Task directions
Would it be possible to quote, exactly and in full, the lines from the one with "The height and width of the screenshot is (469, 496)." through the end of the entries below?

Extracted entries
★ ★ ★ ★ ★

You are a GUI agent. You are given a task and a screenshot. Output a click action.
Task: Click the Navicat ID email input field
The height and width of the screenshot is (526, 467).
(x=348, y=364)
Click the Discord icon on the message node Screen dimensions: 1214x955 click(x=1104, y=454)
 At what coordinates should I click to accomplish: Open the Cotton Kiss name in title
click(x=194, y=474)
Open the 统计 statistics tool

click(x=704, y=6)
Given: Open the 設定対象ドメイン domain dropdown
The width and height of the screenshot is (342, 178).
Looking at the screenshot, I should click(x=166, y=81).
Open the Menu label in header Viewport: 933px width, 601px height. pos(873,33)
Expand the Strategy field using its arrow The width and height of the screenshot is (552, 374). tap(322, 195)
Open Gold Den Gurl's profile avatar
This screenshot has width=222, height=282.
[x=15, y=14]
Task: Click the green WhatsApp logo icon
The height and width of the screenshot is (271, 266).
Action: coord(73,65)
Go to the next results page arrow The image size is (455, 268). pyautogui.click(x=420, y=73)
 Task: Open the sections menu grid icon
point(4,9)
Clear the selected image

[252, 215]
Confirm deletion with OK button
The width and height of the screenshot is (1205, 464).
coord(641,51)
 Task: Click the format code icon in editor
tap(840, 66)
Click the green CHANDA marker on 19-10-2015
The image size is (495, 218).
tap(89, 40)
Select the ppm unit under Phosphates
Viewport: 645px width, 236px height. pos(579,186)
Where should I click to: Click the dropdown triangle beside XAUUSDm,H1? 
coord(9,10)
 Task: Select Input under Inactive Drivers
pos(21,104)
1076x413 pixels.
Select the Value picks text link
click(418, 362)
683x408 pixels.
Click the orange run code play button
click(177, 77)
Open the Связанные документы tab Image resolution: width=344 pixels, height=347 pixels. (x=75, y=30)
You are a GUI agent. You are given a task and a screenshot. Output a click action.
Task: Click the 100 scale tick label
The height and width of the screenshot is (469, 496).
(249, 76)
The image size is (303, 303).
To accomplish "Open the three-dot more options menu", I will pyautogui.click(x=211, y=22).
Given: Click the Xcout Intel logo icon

★ ★ ★ ★ ★

Solution for this problem
The height and width of the screenshot is (469, 496).
(249, 76)
The image size is (303, 303).
To accomplish "Open the three-dot more options menu", I will pyautogui.click(x=211, y=22).
Given: Click the Xcout Intel logo icon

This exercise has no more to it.